Delicious panini made with grilled eggplant and homemade aioli.
Prep Time30 minutes
Cook Time20 minutes
Servings - 4 servings


  • 1 large eggplant
  • dashes of salt
  • 1 loaf pugliese or ciabatta bread
  • 1 large tomato
  • 1 small zucchini thinly sliced
  • 1/4 cup mayo
  • 2 Tbsp lemon juice
  • 1 tsp olive oil for aioli
  • 2 garlic cloves crushed
  • 1 tsp rosemary crushed
  • salt and pepper
  • 4 slices swiss cheese
  • Handful basil leaves
  • 3-4 tsp olive oil for sauteing and brushing bread
  • 4 corn cobs side dish


  • Slice eggplant into 1/4 or smaller slices. Sprinkle with salt and let bitter juices draw out for about 10 minutes. Rinse and pat dry.
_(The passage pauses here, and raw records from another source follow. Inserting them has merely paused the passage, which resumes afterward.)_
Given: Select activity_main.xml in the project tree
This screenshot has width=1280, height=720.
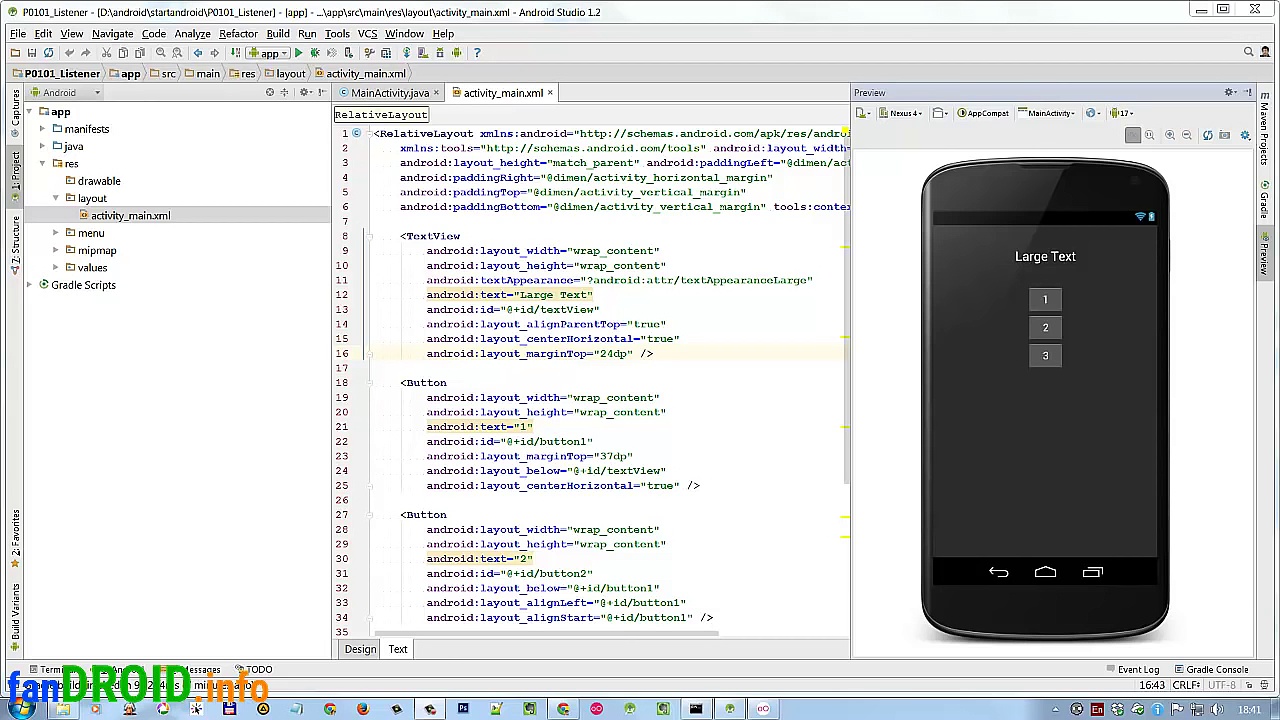Looking at the screenshot, I should 130,216.

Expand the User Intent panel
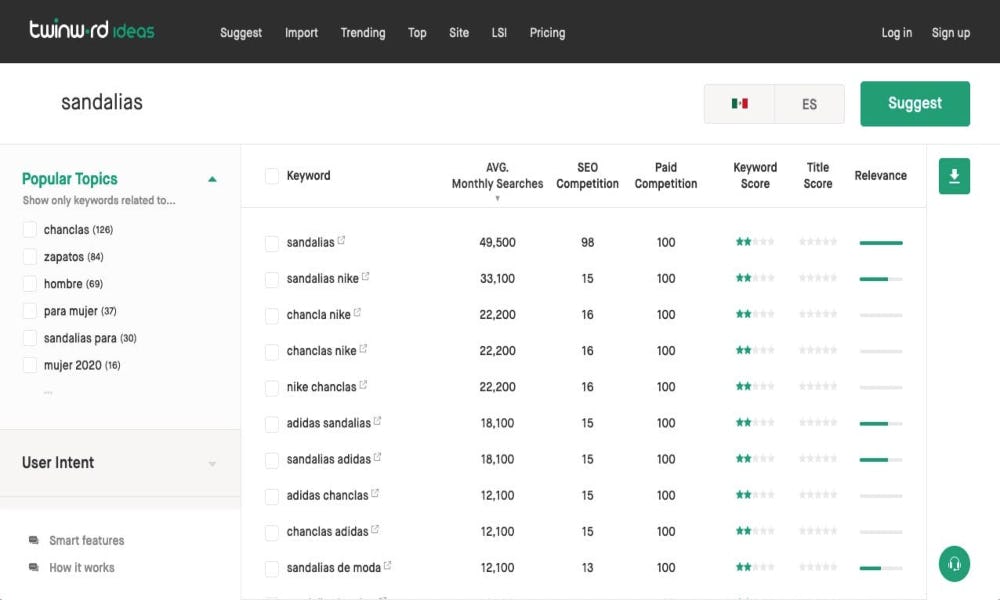click(211, 463)
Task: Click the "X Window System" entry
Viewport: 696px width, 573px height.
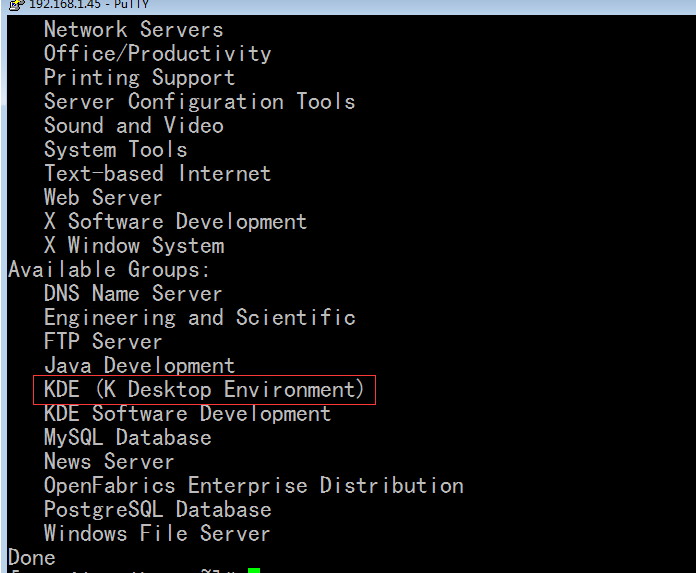Action: (x=133, y=246)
  • Heat the grill to 400. Brush the sliced eggplant and zucchini with olive oil and grill on both sides for about 1 minute each.
  • In a small mixing bowl, mix together the mayonnaise, lemon juice, olive oil, crushed garlic, rosemary and a pinch of salt and pepper.
  • Assemble panini sandwiches by spreading aioli onto the insides of the bread, then adding the grilled eggplant, grilled zucchini, a slice of cheese. Brush the outsides of the bread with olive oil.
  • Grill the paninis for 2-3 minutes per side, or until golden brown and cheese has melted.